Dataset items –
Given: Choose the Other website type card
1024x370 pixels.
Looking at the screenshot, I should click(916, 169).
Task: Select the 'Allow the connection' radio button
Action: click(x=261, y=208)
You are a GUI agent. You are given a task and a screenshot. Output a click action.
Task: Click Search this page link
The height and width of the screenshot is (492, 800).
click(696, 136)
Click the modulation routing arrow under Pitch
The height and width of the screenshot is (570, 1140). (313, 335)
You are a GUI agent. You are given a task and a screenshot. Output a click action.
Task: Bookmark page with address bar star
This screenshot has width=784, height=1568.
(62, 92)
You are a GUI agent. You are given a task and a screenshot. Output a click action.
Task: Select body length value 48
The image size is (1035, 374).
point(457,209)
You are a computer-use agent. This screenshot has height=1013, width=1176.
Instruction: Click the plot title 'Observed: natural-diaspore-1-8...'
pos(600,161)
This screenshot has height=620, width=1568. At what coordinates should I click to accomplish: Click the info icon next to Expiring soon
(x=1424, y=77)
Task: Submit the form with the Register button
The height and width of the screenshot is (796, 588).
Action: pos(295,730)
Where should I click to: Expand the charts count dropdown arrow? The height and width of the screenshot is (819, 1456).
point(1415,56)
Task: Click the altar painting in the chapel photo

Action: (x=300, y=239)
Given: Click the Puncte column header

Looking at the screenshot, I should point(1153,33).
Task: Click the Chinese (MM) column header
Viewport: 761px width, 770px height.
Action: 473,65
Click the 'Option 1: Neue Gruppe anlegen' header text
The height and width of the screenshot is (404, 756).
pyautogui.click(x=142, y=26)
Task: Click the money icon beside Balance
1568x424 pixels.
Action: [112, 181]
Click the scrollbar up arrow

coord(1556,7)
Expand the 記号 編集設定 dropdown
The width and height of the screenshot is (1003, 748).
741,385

AIM OF THE TASK – Starting at the line that contains "The height and width of the screenshot is (404, 756).", retype every line through the end of the records exactly, and nothing else.

RESULT BELOW –
The height and width of the screenshot is (404, 756).
pyautogui.click(x=142, y=26)
Task: Click the money icon beside Balance
1568x424 pixels.
Action: [112, 181]
Click the scrollbar up arrow

coord(1556,7)
Expand the 記号 編集設定 dropdown
The width and height of the screenshot is (1003, 748).
741,385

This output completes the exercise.